Subramanyam · May 13, 2025, 8:41am

Hi @rfeigel,

All columns in File2 has to match with File1 columns.
if columns of File2=columns of File1 then

Read the data from File1 followed by other operations has to perform on File1 data.

I cannot provide the sample data.

Thanks,

iCFO · May 13, 2025, 11:37am

Are there just 2 files to compare, then if they don’t match the workflow stops? Or could there be a large number of excel files in the folder which need to be tested and matched to each other?

I think that if I were testing large files or a large number of files, the basic approach I would probably take is to read in the files with the excel reader but set it to only read in the headers on all columns (perhaps a few clean up nodes if you need to make sure that the headers are on the same row as usual), then use table difference finder to test for differences, then a case switch to trigger the rest of the workflow if there is a match. If there is a match, then the workflow would read in the full excel files and handle ETL. This could be performed in a loop if you have a large number of files to test.

If you are just testing 2 small excel files, then it is easier to just read the full data of both files, use the column name extractor to get just the headers + table difference finder + case switch, then continue the downstream processing when the match condition is met.

Subramanyam · May 13, 2025, 11:51am

Hi @iCFO,

There are multiple files which neds to be verified one by one and read and then perform ETL if the condition matches.

rfeigel · May 13, 2025, 1:57pm

If you have 10 files, what would you expect the workflow to do?

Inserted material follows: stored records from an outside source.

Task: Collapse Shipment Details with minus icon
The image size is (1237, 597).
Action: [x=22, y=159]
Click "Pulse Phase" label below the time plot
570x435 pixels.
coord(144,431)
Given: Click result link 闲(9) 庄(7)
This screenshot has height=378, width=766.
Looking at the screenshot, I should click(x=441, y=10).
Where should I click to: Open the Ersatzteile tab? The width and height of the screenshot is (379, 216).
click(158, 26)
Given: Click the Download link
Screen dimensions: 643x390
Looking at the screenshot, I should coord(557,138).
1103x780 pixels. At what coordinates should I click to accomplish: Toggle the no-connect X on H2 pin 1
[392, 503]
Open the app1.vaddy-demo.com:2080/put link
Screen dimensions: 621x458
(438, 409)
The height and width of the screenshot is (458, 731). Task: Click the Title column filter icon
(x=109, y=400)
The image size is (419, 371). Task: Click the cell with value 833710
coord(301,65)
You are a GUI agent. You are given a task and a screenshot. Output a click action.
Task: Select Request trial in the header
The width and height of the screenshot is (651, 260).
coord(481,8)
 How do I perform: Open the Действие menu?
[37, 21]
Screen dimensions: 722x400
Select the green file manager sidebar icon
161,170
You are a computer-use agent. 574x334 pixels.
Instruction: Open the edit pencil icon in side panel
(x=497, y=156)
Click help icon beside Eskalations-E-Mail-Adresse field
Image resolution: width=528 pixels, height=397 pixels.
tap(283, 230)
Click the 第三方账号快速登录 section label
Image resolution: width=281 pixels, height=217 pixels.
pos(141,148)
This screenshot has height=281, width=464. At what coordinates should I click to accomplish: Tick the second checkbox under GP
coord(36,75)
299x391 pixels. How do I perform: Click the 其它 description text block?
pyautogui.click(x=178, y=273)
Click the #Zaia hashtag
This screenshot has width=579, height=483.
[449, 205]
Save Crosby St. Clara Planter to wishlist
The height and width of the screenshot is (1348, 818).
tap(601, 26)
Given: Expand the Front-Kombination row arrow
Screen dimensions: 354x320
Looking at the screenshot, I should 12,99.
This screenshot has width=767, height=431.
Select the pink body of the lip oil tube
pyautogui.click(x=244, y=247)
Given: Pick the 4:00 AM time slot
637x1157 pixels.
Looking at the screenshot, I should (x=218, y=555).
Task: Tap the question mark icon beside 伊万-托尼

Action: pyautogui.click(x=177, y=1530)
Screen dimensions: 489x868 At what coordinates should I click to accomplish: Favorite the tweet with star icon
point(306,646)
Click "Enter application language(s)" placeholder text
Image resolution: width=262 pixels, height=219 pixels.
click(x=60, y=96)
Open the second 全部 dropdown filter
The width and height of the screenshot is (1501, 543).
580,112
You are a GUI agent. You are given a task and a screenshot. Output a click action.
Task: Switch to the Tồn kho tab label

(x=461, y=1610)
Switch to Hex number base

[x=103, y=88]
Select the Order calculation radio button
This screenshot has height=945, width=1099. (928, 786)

iCFO · May 13, 2025, 3:32pm

I am thinking that the best way is probably to read in the header columns of all of the excel files in your target folder using the excel reader, along with the excel reader option of appending the file name / location as a new column. That should concatenate them into a table for you, which will allow you to match them as rows on a single table in 1 easily reviewable step (perhaps the duplicate row finder ignoring file info columns), and provide the matched files / locations to pass to the rest of the workflow. I am on a time crunch work project for the next few days, but might be able to mock up a workflow later in the week if no one can get to it first.

iCFO · May 13, 2025, 4:36pm

You should be able to read in the headers of all files with just the excel reader if you set the column names by column position as numbers or names instead of targeting a row that contains the column names to be used as KNIME headers.

Also make sure not to skip empty or hidden columns if you are trying to exactly match the structures. Also uncheck “Fail if schemas differ between multiple files” to help avoid issues and see the output as you dialog the settings.

prashant7526 · May 20, 2025, 10:26am

Hi @Subramanyam,

Lets get back to your two file solution. I just did it few weeks ago.

When you have 2 files:

Is it mandatory that both files have same column name? If not do you want to extract the data only of those columns that matches on both files discarding other column?
If you have different column names in both file for example:
EmployeeID in first file should match with EmployeeNumber of second file is this scenario is possible as well? (When you say both file column should be match)?

I understand you cannot share the data. But can you share the headers (without any data) from two files as an example and explain?